RECORDS SUPPLIED »
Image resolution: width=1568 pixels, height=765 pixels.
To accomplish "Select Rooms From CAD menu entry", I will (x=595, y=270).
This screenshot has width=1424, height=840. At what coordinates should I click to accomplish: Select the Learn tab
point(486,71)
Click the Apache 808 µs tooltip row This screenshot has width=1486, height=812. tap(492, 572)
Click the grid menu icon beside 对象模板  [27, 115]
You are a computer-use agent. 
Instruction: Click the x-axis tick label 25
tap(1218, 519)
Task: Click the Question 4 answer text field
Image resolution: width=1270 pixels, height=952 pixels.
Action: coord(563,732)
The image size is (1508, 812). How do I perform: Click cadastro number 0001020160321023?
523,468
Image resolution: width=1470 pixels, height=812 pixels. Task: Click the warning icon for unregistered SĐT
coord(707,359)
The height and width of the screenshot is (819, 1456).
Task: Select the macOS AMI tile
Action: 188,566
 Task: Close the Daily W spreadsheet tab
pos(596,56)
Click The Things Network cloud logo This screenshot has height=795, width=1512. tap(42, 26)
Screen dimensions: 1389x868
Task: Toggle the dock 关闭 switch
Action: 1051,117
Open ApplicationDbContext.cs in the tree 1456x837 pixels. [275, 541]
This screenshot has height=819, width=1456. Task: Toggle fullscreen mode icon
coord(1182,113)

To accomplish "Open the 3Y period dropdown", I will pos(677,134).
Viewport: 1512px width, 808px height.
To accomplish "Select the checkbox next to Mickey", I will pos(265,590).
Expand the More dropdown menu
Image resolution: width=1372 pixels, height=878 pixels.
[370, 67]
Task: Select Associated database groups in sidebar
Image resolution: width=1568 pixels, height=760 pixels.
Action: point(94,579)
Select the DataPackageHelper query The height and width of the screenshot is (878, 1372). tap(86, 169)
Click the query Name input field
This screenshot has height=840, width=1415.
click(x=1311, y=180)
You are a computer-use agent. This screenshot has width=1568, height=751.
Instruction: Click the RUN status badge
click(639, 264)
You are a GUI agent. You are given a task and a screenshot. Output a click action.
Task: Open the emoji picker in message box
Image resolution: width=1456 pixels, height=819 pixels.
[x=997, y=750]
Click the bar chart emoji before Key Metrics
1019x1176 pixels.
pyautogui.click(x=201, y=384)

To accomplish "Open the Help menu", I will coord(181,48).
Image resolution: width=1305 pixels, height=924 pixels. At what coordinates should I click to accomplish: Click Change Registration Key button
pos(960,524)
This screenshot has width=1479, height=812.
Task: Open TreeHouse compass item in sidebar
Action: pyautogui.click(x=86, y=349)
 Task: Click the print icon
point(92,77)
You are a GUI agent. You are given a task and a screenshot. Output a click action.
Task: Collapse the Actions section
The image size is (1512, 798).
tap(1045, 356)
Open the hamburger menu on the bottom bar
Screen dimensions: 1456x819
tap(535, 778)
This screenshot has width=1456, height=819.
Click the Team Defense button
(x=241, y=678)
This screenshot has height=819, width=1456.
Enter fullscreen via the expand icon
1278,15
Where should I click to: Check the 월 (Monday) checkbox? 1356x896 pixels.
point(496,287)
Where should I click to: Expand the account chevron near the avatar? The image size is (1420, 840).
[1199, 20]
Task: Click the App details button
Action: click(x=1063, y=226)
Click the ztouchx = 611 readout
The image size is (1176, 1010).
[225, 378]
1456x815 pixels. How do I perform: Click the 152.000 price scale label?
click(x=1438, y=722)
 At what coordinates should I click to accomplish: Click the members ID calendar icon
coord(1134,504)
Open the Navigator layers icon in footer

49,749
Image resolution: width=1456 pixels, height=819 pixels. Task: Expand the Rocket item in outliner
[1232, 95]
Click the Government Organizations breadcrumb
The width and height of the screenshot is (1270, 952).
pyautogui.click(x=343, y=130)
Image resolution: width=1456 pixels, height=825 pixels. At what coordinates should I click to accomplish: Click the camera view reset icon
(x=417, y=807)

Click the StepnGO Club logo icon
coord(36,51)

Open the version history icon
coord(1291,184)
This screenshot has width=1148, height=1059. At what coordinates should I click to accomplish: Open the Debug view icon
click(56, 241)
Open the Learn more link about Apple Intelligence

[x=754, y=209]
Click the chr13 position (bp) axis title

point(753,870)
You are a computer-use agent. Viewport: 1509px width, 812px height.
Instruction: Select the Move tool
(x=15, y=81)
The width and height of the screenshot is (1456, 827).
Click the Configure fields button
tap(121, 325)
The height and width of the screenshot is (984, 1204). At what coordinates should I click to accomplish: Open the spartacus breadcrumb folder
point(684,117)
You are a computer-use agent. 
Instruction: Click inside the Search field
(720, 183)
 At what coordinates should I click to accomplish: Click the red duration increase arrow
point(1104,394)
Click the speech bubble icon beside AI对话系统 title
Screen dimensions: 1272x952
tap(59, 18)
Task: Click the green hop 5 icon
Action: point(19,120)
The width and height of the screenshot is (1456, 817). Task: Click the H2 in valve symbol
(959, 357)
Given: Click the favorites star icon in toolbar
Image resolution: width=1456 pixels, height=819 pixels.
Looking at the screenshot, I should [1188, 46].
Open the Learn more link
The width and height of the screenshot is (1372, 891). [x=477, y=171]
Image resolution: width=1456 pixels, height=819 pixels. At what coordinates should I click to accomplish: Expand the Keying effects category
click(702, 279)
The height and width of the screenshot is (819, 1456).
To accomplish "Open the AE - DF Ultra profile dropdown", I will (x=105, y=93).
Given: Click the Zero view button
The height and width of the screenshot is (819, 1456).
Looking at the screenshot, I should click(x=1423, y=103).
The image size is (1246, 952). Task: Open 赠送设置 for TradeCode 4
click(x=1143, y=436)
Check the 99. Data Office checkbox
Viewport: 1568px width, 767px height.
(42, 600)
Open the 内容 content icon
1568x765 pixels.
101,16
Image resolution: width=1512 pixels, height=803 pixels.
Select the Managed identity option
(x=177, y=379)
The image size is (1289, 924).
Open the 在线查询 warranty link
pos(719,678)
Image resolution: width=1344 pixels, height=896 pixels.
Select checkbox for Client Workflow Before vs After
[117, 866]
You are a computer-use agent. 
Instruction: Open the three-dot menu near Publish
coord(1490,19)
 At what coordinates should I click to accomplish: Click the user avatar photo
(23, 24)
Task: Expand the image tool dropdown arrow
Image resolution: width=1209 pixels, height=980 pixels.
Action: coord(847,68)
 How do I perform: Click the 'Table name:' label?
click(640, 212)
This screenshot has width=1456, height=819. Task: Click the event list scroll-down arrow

PROBLEM REQUIREMENTS » Using the records above, restate word for word the lines from the one with "Instruction: Click the RUN status badge" through the one with "Task: Collapse the Actions section", both included.

WRITTEN ANSWER »
Instruction: Click the RUN status badge
click(639, 264)
You are a GUI agent. You are given a task and a screenshot. Output a click action.
Task: Open the emoji picker in message box
Image resolution: width=1456 pixels, height=819 pixels.
[x=997, y=750]
Click the bar chart emoji before Key Metrics
1019x1176 pixels.
pyautogui.click(x=201, y=384)

To accomplish "Open the Help menu", I will coord(181,48).
Image resolution: width=1305 pixels, height=924 pixels. At what coordinates should I click to accomplish: Click Change Registration Key button
pos(960,524)
This screenshot has width=1479, height=812.
Task: Open TreeHouse compass item in sidebar
Action: pyautogui.click(x=86, y=349)
 Task: Click the print icon
point(92,77)
You are a GUI agent. You are given a task and a screenshot. Output a click action.
Task: Collapse the Actions section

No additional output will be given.